▶ **The problem**
Copy exactly every line below, from the first through the one that contains "1586x1004 pixels.", and skip all pictures.

▶ **Records provided**
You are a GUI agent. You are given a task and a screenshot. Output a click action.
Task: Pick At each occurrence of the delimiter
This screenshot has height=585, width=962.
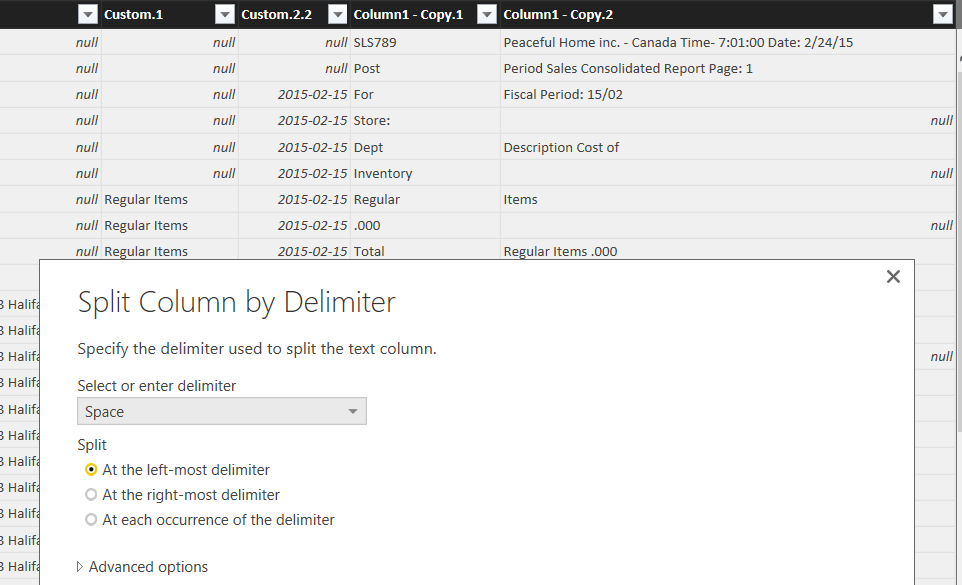click(x=92, y=520)
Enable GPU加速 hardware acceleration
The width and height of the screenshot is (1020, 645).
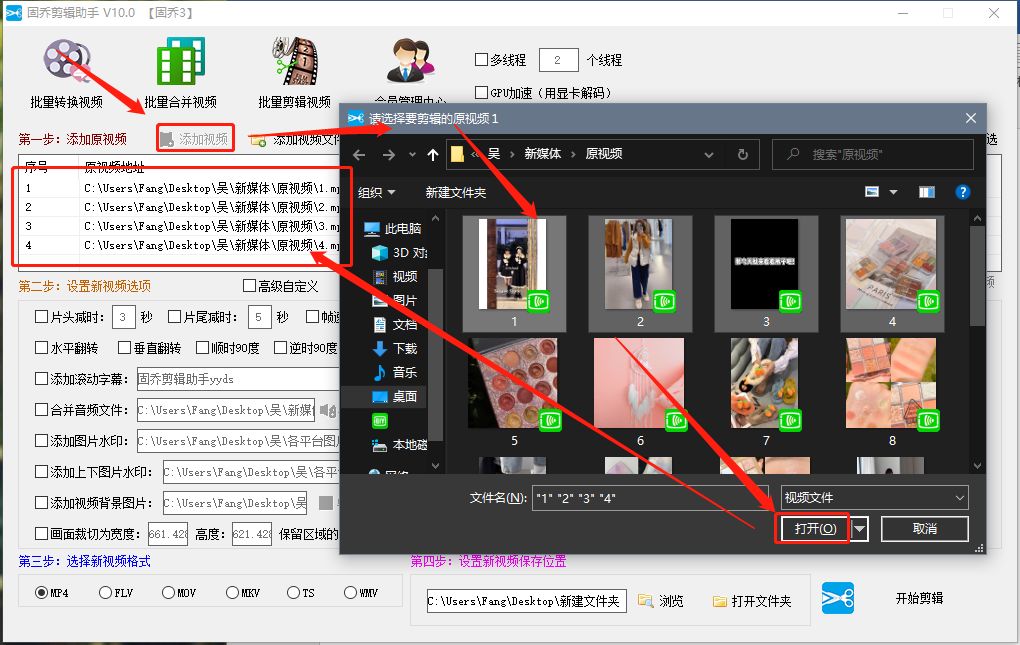point(481,91)
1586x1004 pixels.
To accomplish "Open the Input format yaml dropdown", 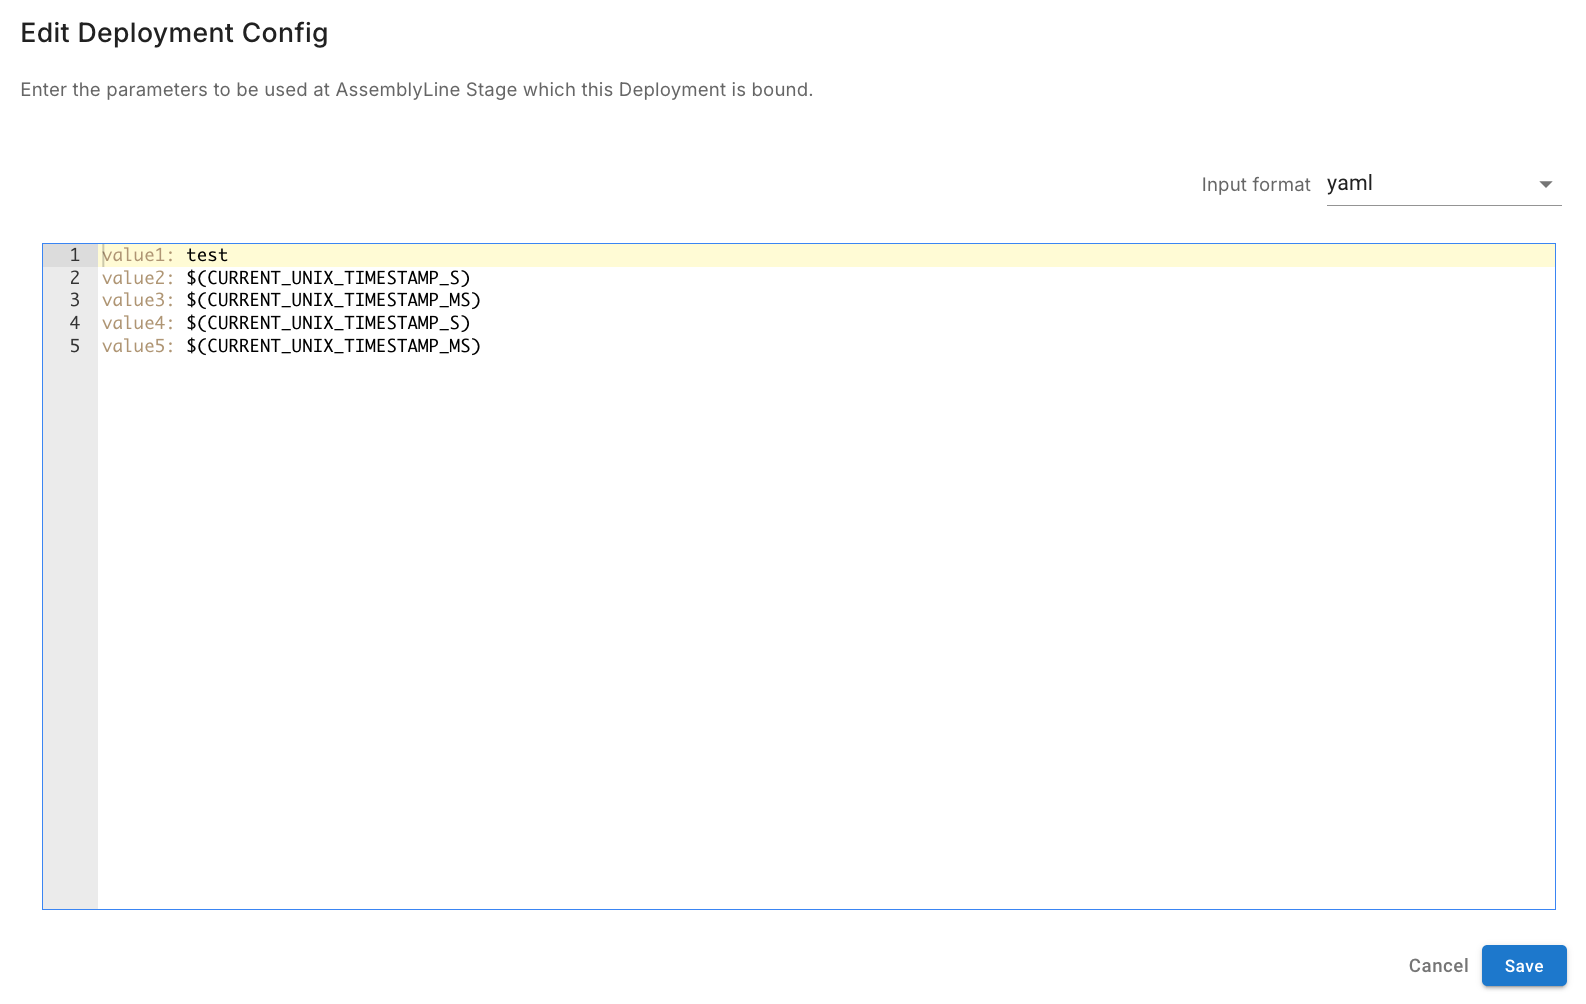I will tap(1441, 184).
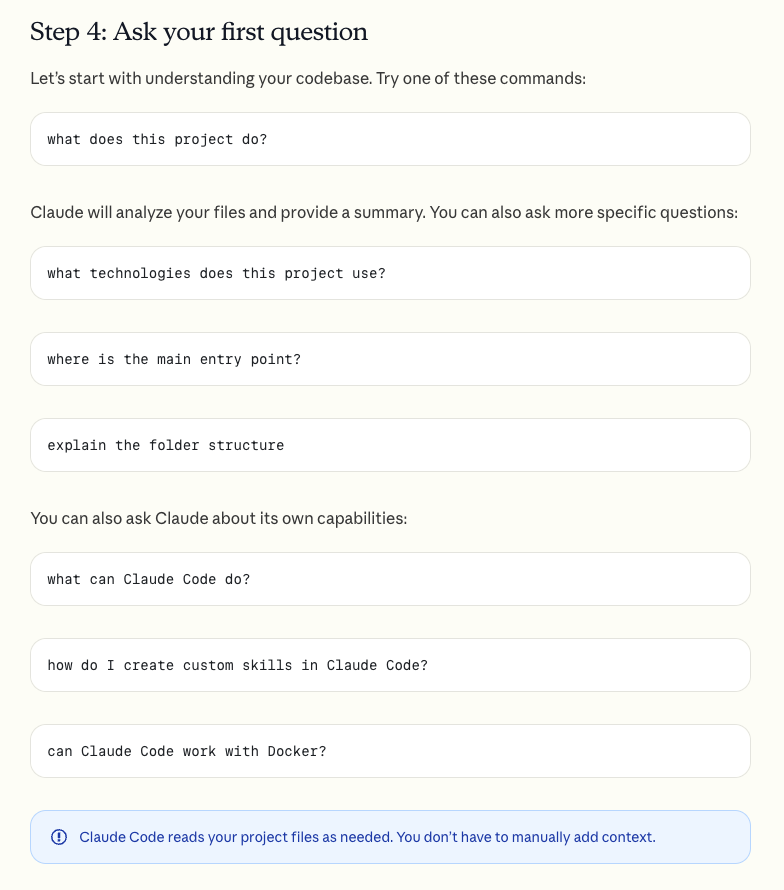Click 'how do I create custom skills' block
The width and height of the screenshot is (784, 890).
pos(390,665)
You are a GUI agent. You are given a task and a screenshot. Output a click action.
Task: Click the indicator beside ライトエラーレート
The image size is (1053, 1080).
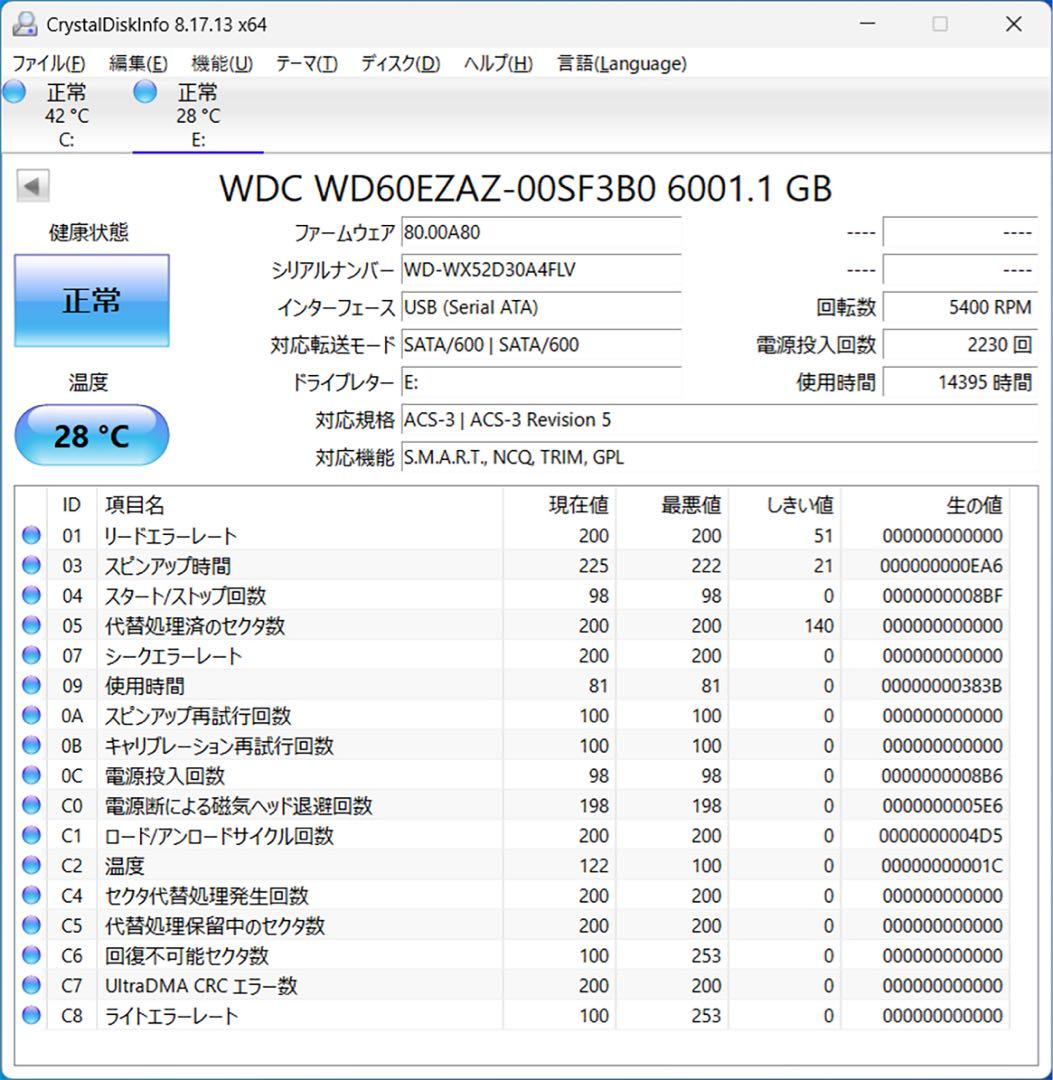(30, 1016)
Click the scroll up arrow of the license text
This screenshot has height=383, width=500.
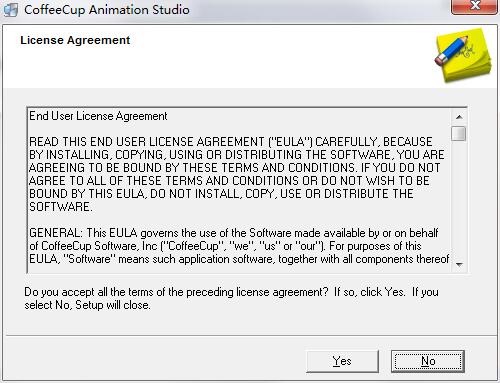pyautogui.click(x=459, y=117)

▶ **Result of the task**
You are a GUI agent. You are given a task and a screenshot. Output a click action.
Task: Pick At each occurrence of the delimiter
This screenshot has height=585, width=962.
click(x=92, y=520)
Enable GPU加速 hardware acceleration
The width and height of the screenshot is (1020, 645).
point(481,91)
1586x1004 pixels.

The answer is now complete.